The original German version of Czollek’s book was published in 2018, shortly after the far-right AfD had become the third-largest party in the Bundestag. Rather than spurring a backlash against extremism, other politicians took a page from the playbook, he argues, with the parties of the right, centre and left warning of the perils of nonintegrated newcomers.
Czollek views the AfD’s rise as a symptom as much as a cause – “Suddenly things everywhere are staining Nazi brown,” he writes – and he sees a different avenue for political success in the face of the far-right surge.
“I don’t believe Germany will win the fight against the New Right without the votes of (im)migrant, postmigrant, Jewish and Muslim citizens,” he writes. “And this critical – if perhaps unfamiliar – new alliance requires strong narratives, the willingness to accept self-criticism from all sides, and a political vision for a society beyond the current integration paradigm.”
Czollek has a doctorate from the Centre for Antisemitism Research at the Technical University of Berlin, has published books of poetry, and is a co-editor of Jalta, a journal of contemporary Jewish culture. He has been involved in political and multicultural theatre in Berlin for many years but with this, his first nonfiction book (translated into English by Jon Cho-Polizzi), he burst on the scene as a contentious public intellectual.

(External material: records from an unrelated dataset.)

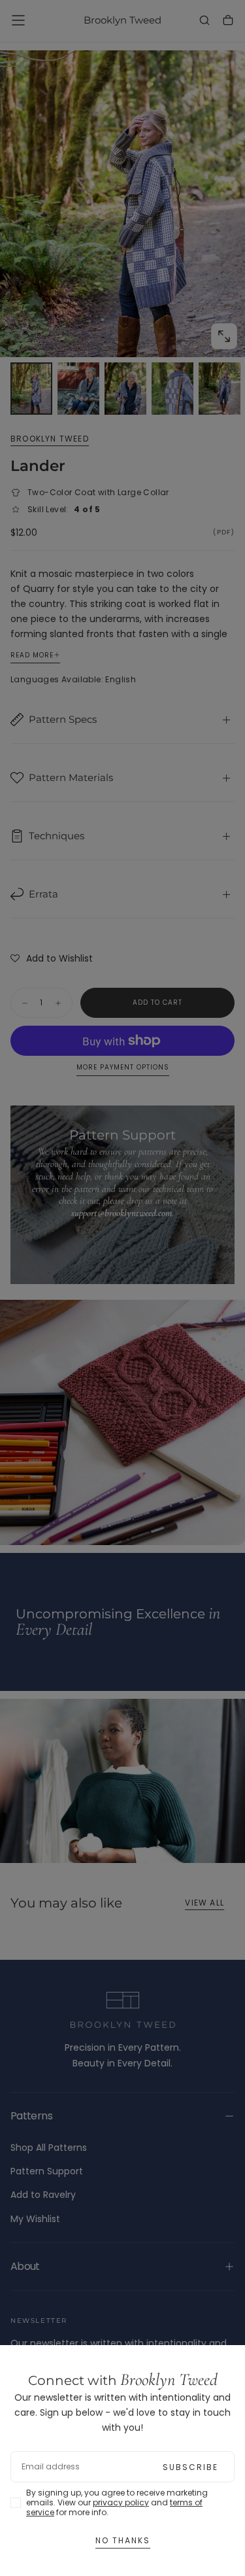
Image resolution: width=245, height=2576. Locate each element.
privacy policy (121, 2502)
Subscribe (190, 2467)
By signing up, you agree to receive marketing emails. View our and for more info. (117, 2502)
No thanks (122, 2540)
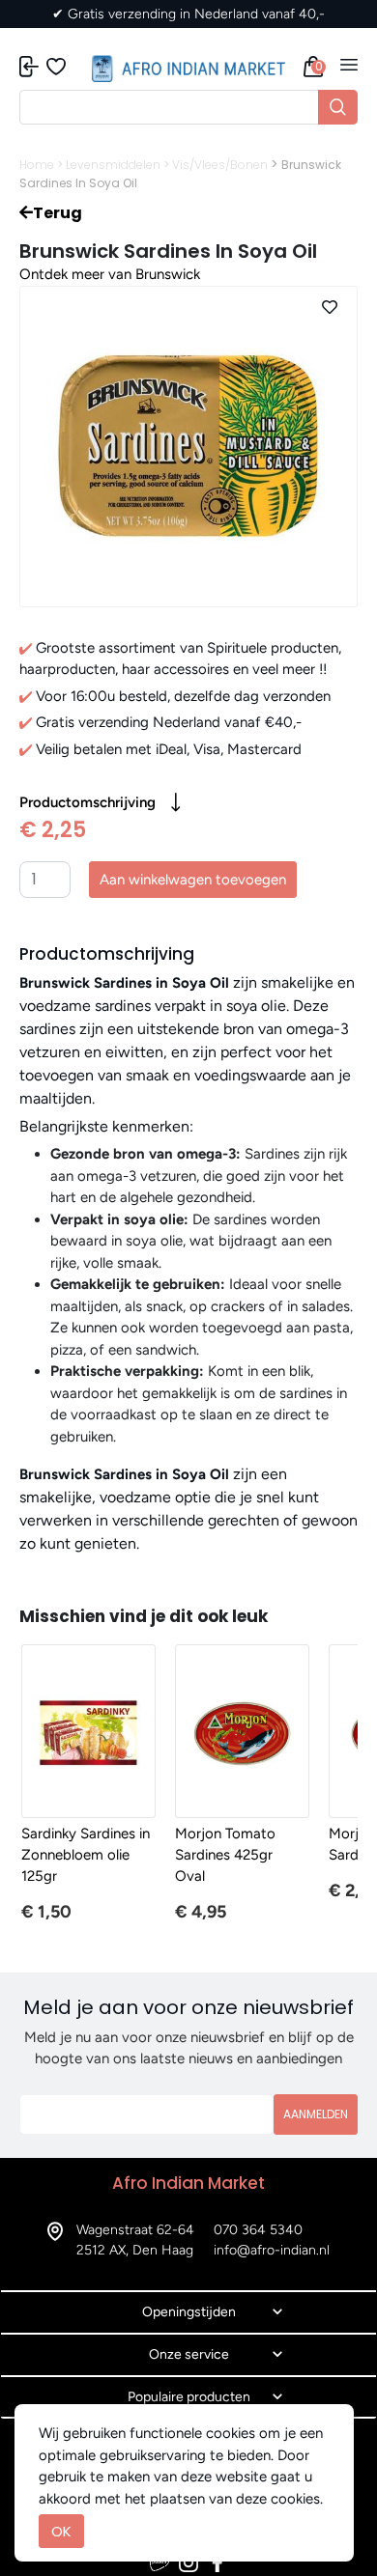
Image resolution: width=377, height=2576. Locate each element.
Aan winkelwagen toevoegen (193, 879)
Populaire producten (189, 2397)
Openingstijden (189, 2312)
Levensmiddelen (113, 164)
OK (61, 2531)
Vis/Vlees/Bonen (220, 164)
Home (36, 164)
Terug (57, 213)
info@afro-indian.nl (272, 2250)
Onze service (189, 2354)
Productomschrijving (87, 802)
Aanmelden (315, 2114)
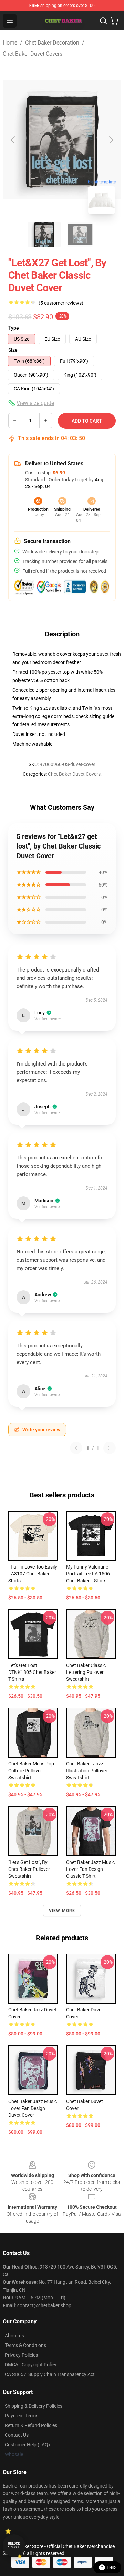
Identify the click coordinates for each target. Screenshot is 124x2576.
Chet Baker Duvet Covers (32, 53)
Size (13, 350)
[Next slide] (110, 140)
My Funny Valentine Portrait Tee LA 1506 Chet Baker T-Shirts (88, 1573)
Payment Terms (21, 2415)
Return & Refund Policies (31, 2425)
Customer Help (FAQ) (27, 2444)
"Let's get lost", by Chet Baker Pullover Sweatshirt (29, 1869)
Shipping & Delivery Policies (33, 2406)
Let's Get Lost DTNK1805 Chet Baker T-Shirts (32, 1672)
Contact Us (17, 2435)
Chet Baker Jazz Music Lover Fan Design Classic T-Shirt (90, 1869)
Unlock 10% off (14, 2545)
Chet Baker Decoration (52, 42)
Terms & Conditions (25, 2345)
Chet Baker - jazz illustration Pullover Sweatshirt (86, 1770)
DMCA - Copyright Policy (30, 2364)
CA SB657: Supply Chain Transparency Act (50, 2374)
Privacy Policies (21, 2355)
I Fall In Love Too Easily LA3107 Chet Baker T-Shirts (32, 1573)
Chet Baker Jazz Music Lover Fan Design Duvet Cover (32, 2108)
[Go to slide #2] (79, 234)
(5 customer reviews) (61, 303)
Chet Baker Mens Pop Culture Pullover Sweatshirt (31, 1770)
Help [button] (111, 2567)
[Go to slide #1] (44, 234)
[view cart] (114, 21)
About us (14, 2335)
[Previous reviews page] (76, 1448)
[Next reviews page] (109, 1448)
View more (62, 1910)
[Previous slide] (13, 140)
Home (10, 42)
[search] (103, 21)
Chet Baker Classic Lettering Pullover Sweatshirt (86, 1672)
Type (13, 328)
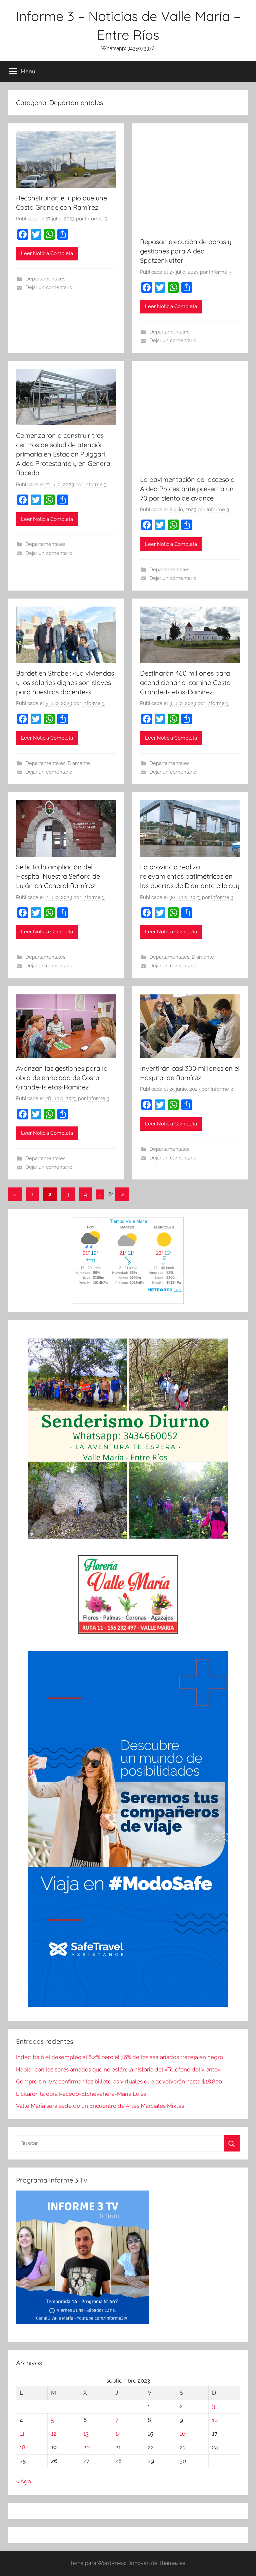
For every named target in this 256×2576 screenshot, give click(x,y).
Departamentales (45, 279)
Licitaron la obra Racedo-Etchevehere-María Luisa (81, 2093)
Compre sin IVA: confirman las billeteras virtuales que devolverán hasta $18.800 (119, 2081)
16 (182, 2433)
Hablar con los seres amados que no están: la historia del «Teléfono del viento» (118, 2069)
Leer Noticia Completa (47, 253)
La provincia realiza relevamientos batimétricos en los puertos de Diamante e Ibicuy (189, 876)
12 (53, 2433)
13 (86, 2433)
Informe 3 (96, 219)
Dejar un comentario (48, 287)
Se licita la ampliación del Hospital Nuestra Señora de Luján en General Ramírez (58, 876)
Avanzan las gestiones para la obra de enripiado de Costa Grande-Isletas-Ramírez (62, 1077)
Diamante (79, 763)
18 (22, 2447)
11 (22, 2433)
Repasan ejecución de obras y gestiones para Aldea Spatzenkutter (185, 250)
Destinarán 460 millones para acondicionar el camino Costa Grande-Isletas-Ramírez (185, 682)
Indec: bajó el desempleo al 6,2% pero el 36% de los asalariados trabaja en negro (119, 2057)
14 (118, 2433)
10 (215, 2420)
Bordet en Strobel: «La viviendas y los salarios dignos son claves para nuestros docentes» (65, 682)
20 (86, 2447)
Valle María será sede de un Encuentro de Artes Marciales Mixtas (100, 2105)
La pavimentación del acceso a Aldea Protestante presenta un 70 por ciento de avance (187, 488)
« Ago (23, 2481)
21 (118, 2447)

The opposition to his work evoked not just political challenges but also public efforts to discredit him based on his identity as a patrilineal Jew.
Czollek’s presentation, in conversation with Markus Hallensleben, associate professor in the department of Central, Eastern and Northern European studies at the University of British Columbia, was opened by book festival director Dana Camil Hewitt. The main festival runs Feb. 11-16.